Wilhelm Rontgen (1845-1923) produced and detected electromagnetic radiation in a wavelength range known as X-rays (Rontgen rays). An achievement that earned him the Nobel Prize in Physics (1901).
X-rays are a classic case of discovery through accident – an event that occurs more frequently than the layman realizes (and where the impersonal standards of scientific reporting reluctant to disclose). During a normal investigation of cathode rays Roentgen noticed that the barium platino-cyanide screen at some distance from his shielded apparatus glowed when the discharge was in process. The cause of the glow came in straight lines from the cathode ray tube, that the radiation cast shadows and could not be deflected by a magnet. The effect was not due to the cathode rays but to an agent with some similarity to light. X-rays were greeted not only with surprise but with shock.  Lord Kelvin at first pronounced them an elaborate hoax.  X-rays were not prohibited by theory, however they violated deeply entrenched expectations based on established laboratory procedures.  X-rays opened up a new field of scientific investigation and its discovery not only expanded the domain of normal science but revealed the importance of how anomalies can seriously challenge existing scientific achievements or ‘paradigms’ in the words of Thomas Kuhn (“The Structure of Scientific Revolutions”,1962). Rontgen discovered x-rays’ medical use when he took a picture of his wife's hand. When she saw the picture, she said "I have seen my death."

Radioactivity

1896 – Discovery of Radioactivity
After learning about Rontgen's x-ray discovery, Antoine Henri Becquerel (1852-1908) investigated whether if phosphorescence material emitted x-rays (it did not). In an experiment with non-phosphorescent uranium salts Becquerel discovered that the salts emitted radiation. Becquerel shared the 1903 Nobel Prize in Physics with Marie Curie and Pierre Curie for his discovery of radioactivity.

 

1897 - Electron Discovered
Sir Joseph John Thomson (1856-1940) discovers the first subatomic 'particle' - the electron. Thomson showed that cathode rays were composed of previously unknow negatively charged particles (electrons).

20th CENTURY

1900 - Plank's Blackbody Radiation Law
Max Karl Ernst Ludwig Plank (1858–1947) modified Wien's radiation law to develop a mathematical expression (formalism) for black-body radiation.

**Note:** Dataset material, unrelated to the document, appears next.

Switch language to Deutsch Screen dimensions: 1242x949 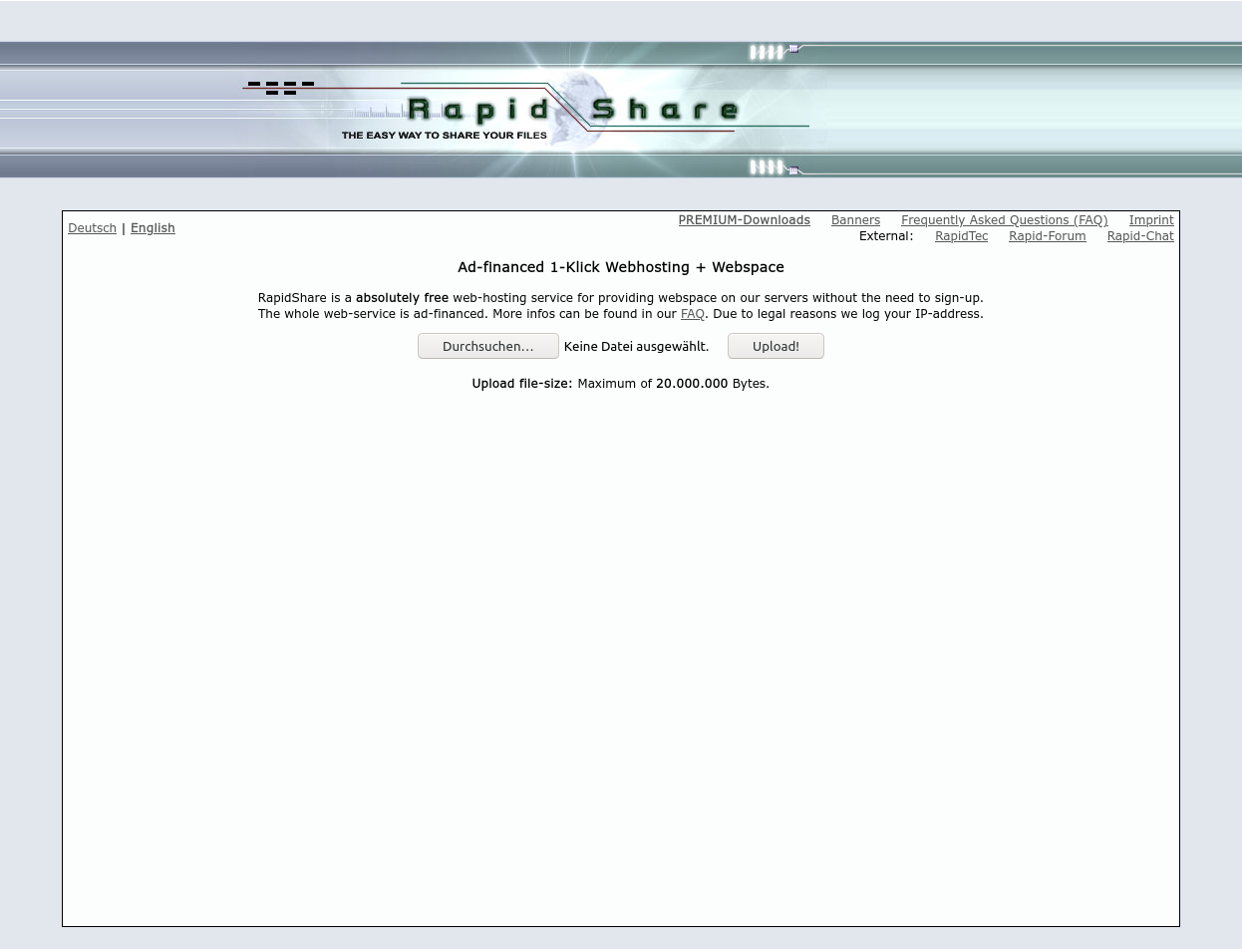coord(92,228)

Unlike the Wien approximation, Planck's law accurately describes the complete spectrum of thermal radiation. Plank's formalism also relied on Boltzmann's statistical interpretation of the second law of thermodynamics which led to the Plank's Postulate - that the energy of oscillators in a black body is quantized (E=nhv; n = integer, h = Plank's constant, v = oscillator frequency). hv is referred to as the energy of quanta photons. Quantization of energy later gave birth to quantum physics. For the discovery of energy quanta Plank won the Nobel Prize in Physics (1818).
 
1905 - Einstein Proves that Atoms Exist
Albert Einstein (1879–1955) publishes a paper where he modeled the motion of the pollen particles as being moved by individual water molecules. The formalization of the Brownian motion served as convincing evidence that atoms and molecules exist.

1905 - Einstein's Photoelectric Effect
Classical electromagnetism predicts that continuous light waves transfer energy to electrons and that the energy should be proportional to the intensity of the light, regardless of the light’s color. Electric currents are generated in metals (or particles emitted) when they are illuminated by blue or ultraviolet light (photoelectric effect). Physicists were surprised to learn that a red or green light, even a bright beam of red or green light, failed to generate this effect. Albert Einstein created a new definition of light - that light is made of individual quantum particles. He proposed that a beam of light is not a propagating wave, but a swarm of discrete energy packets, known as photons, and that electrons are dislodged only as a function of the light's frequency and not its intensity. Einstein’s new model (‘truth’) of light is controversial – the dawn of the wave-particle duality: light is both a wave and a particle. To this day physicists have failed to devise an experiment to catch light’s true nature. If an experiment is set up to measure light’s wave properties, light behaves as a wave. If the experiment is set up to measure light’s particle properties, light behaves as particles. Einstein was awarded the Nobel Prize in Physics (1921) for discovery of the law of the Photoelectric Effect.

1905 - Einstein's Mass-Energy Equivalence
Albert Einstein accepted Maxwell’s postulate that the speed of light is a constant. His grand insight was that time and mass must change as you approached the speed of light (1905). Albert Einstein's develops the famous formula for mass-energy equivalence: E=mc2. The energy of a particle in its rest frame is the product of mass and the speed of light squared. The Space-Time concept is born. During Einstein’s time people assumed that time was like a watch on God’s hand – that it beat at a steady rate throughout the universe, no matter where you were. Einstein disagreed with classical physics. The tick, tick of the wristwatch is actually the click, click of electricity turning into magnetism, turning back into electricity – the steady pace of light itself. When you approach the speed of light the energy that’s contributing to speed gets put into mass (since c is constant). Mass gets heavier. The equivalence principle implies that when energy is lost in chemical reactions, nuclear reactions and other energy transformations, the system will also lose a corresponding amount of mass. The energy, and mass, can be released to the environment as radiant energy (light) or as thermal energy.
The scientific community was very slow to respond this radical idea (‘
truth’). Max Planck recognizes Einstein pioneering work and is appointed professor in Zurich University. Einstein becomes the ‘father’ of modern physics’.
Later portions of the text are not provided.